Hopefully this code snippet will add some clarity and sorry for not posting originally as I hoped a standard code file would suffice.
This regex will find every Javascript function containing the SaveData method:
(?<=[\r\n])([\t ]*+)function[^\r\n]*+[\r\n]++(?:(?!\1\})[^\r\n]*+[\r\n]++)*?[^\r\n]*?\bSaveData\(\)
It will match all the lines in the function up to, and including, the first line containing the SaveData method.
Caveat:
The source code must have well-formed indentation for this to work, as the regex uses matching indentations to detect the end of functions.

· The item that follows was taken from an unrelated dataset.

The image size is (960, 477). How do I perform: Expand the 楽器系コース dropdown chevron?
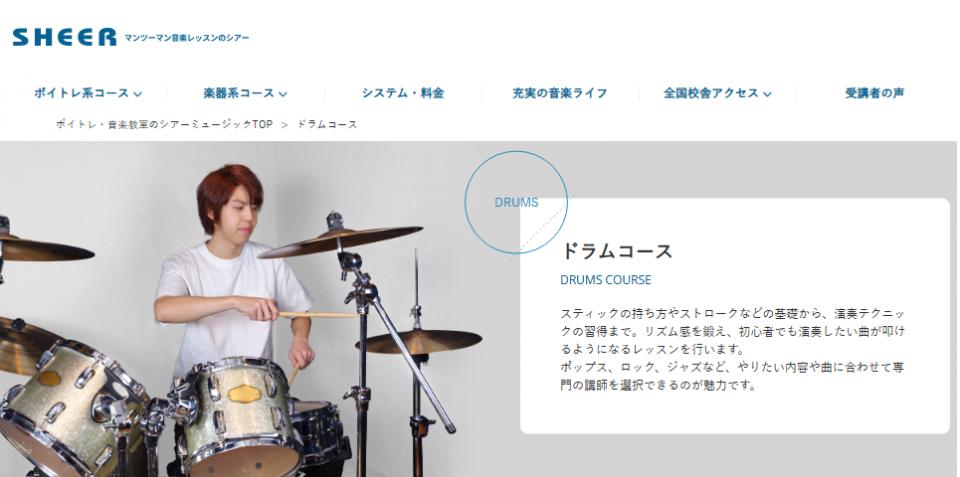283,94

Will not match a function if it starts on the first line of the file.
Explanation:
(?<=[\r\n]) Start at the beginning of a line
([\t ]*+) Capture the indentation of that line in Capture Group 1
function[^\r\n]*+[\r\n]++ Match the rest of the declaration line of the function
(?:(?!\1\})[^\r\n]*+[\r\n]++)*? Match more lines (lazily) which are not the last line of the function, until:
[^\r\n]*?\bSaveData\(\) Match the first line of the function containing the SaveData method call
Note: The *+ and ++ are possessive quantifiers, only used to speed up execution.
EDIT:
Fixed two minor problems with the regex.
EDIT:
Fixed another minor problem with the regex.